『せいめい』



 旅をしている時間も随分と長いものになってきた。 私はお二人に宣言した通り、常に忠実であり、禁呪を人になど向けなかった。 完全に制御下にあるこの力は、以前のように無意識に暴走させるようなこともない。
 姫様は私に僅かに遠慮するようになった。 そんな私を恐れているのかもしれない。 少なくとも、私と言葉を交わすときに、姫様が視線を逸らすことが何度かあった。
 ……それも仕方のないことなのかもしれない。 私は死と破壊の本性を抱いていることを知ってしまったのだから。
 ガーデンブルグへと向かう道中、野営する馬車の外。
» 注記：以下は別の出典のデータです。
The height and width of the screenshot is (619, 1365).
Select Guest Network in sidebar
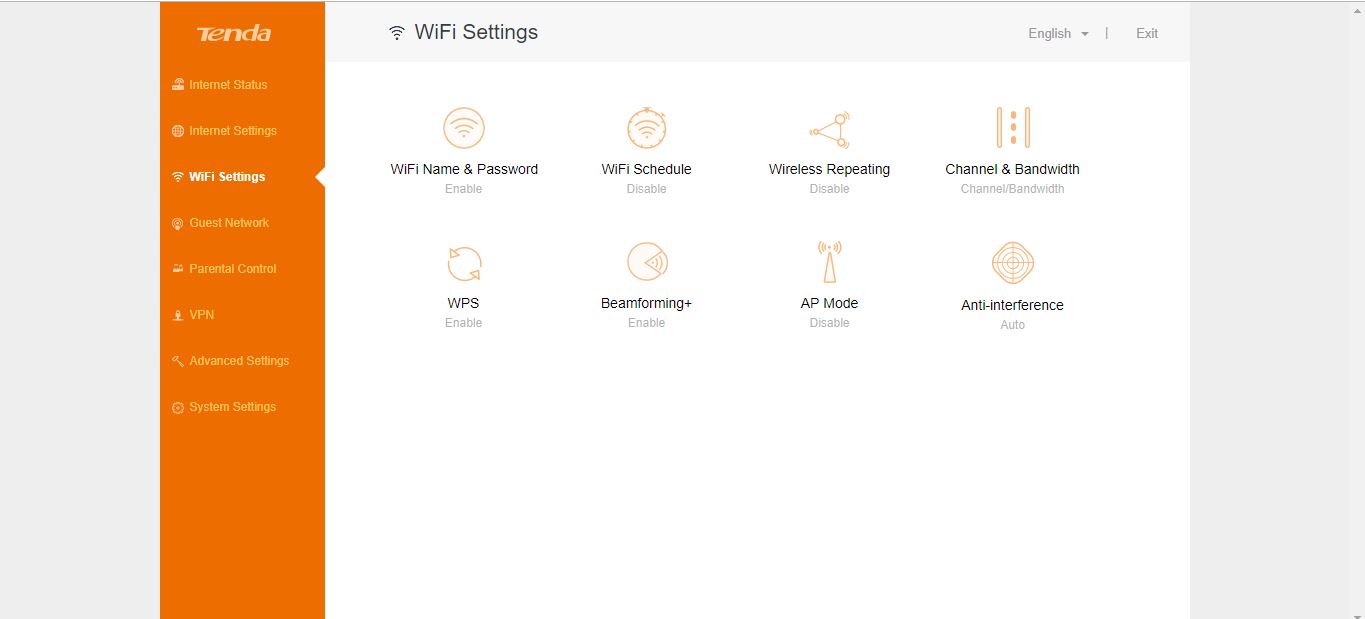point(221,223)
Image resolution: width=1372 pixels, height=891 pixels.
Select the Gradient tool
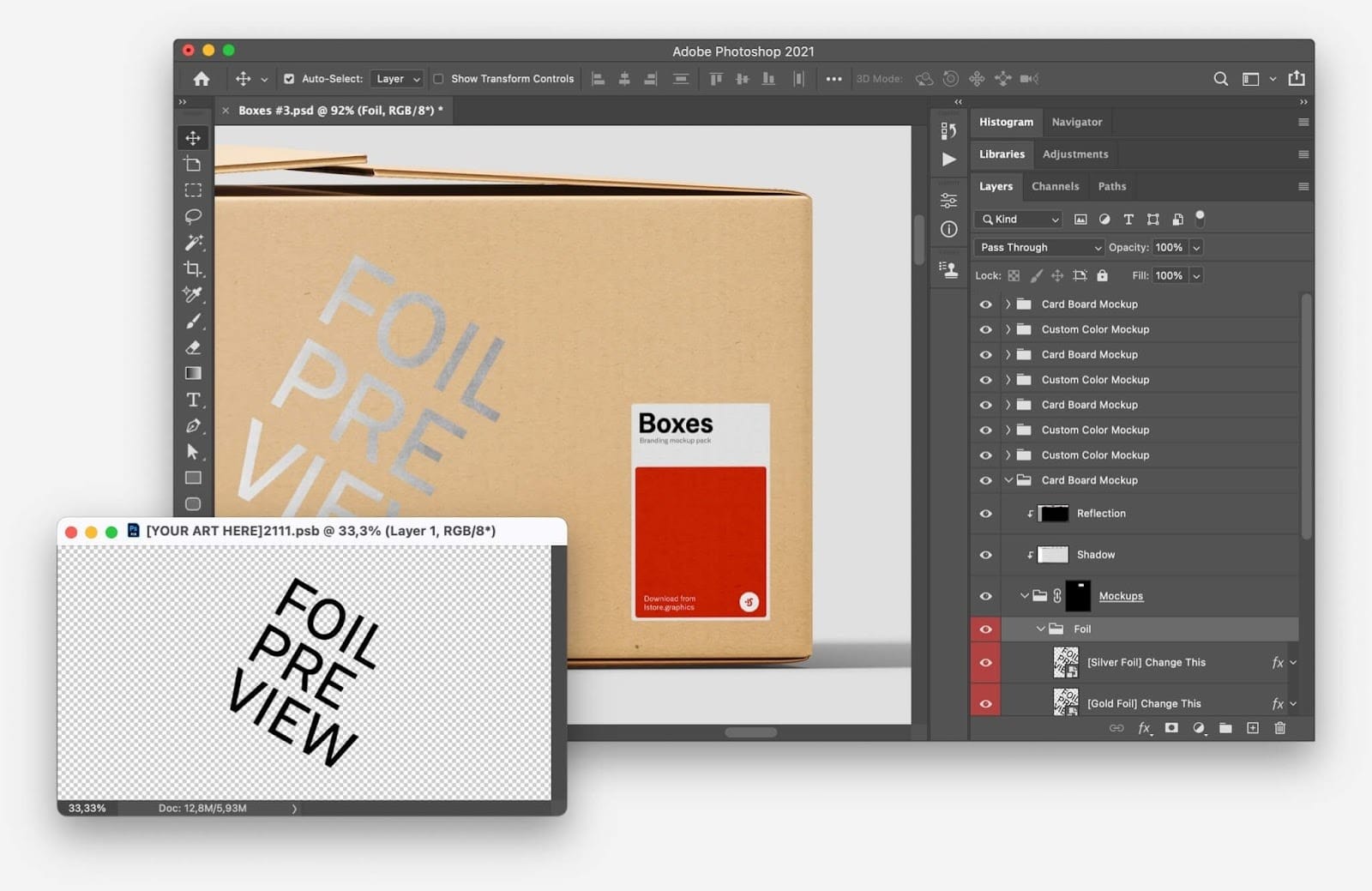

私は不寝番として、静寂の闇の中に座していた。 煌々と燃える炎の灯に照らし出されて、 よろよろと魔物が姿を見せた。 すでに戦う力すらもないだろうボーンナイト。 昼間に姫様の攻撃に倒れ、従える馬すらも失った騎士の死霊だ。 今にも崩壊し、崩れ落ちそうなヒビの入った骨格の体を引きずって炎の下へと這いずってくる。  私は特に臆することも、警戒することもなく、じっとそれを観察していた。
《……なぜ、攻撃しない……?》
 空気を震わせて鼓膜に直接響くかのような低い音。 答えは単純だった。すでに攻撃するまでもなかったからだ。
 しかし、おもしろいこともあるものだ。 まさか、魔物と対話する日が来ようとは。 私は妙に気が引かれて、魔物の問い掛けに応じた。
「……興味があったので」
《……ほう……?》
「あなたは死んだ者。そうですね?」
 私は尋ねると、死霊は答えた。
《……そうだ……》
「教えてください。あなたは死んで、何を思って、この世に魔物となってまで留まったのですか?」
《…………生きていたかったからだ…》
 炎へと向かって引きずっていた足が折れて、がくり、と死霊の体が傾いた。
「死こそ、解放ではありませんか?」
《……そうだな。地獄の理に捕われてしまった今なら、そうかもしれん……》
「……あなたはどうして、生に拘ったのですか?」
 死霊は腕を突いた。その腕すらも脆くも崩れていく。
《……死にたくなかったからだ……》
 答えになっていない、その返事に私は溜息をついた。
《……人間よ。わたしはようやくここに来た意味に気が付いた……》
「?」
 大地に散らばっていく骨の中、頭蓋骨の暗い眼窩の奥の赤い光が私を見据えた。
《……わたしは、死に捕われている貴様のような人間と話をしてみたかったのだ……》
「…………私もお話できて嬉しいです」
《……せいぜい、足掻くがいい、人間よ……》
 少しずつ、声が遠いものとなってきた。
《……名を教えてくれ。わたしの最後の言葉を聴く者の名を……》
 私は座したままに応えた。
「クリフト」
《……ありがとう、クリフト。わたしはアルフレッド。カタリナの夫だ……》
 それっきり、言葉はなくなった。 あたりに散らばる骨と生命への賛歌のみを残して。炎が赤く、そして闇の紺が交じり合った色で骨を照らしている。赤に紺が交じり合って侵食していく様は、刹那に彷徨う彼のようだ。
 私は物と化したアルフレッドの亡骸の一部を拾い上げた。 あぁ、なんと不幸な男だっただろうか。 しかし、ようやく解放の時を得ることが出来たのですね。
 私は祈った。哀れな男アルフレッドの為に。魂の安息を。
「……さようなら。アルフレッド」
 そして、星を見上げて私は嘆いた。
 早く私にも解放と救いを。

 私はCurse Of the Beast。願いという本能を押さえきれず、渇望する人間の神官。
 私は~thanatos~。(死へと向かう本能を抱き、)
 私は~imprisonment~。(魂は捕われ、)
 私は~insomnia~。(安息すらも許されない。)
 私は~despair~。(救いようのない絶望に打ちひしがれ、)
 私は~rapture~。(闇に捕われる快楽に生き、)
 私は~paranoia~。(ひたすらに求め続けている。)
 どうか~catharsis~を。この魂に救いと浄化を!

 誰も私を救うことなど出来はしない。
 私は神すらも呪って生まれた子供なのだから。

 そうでしょう、アルフレッド?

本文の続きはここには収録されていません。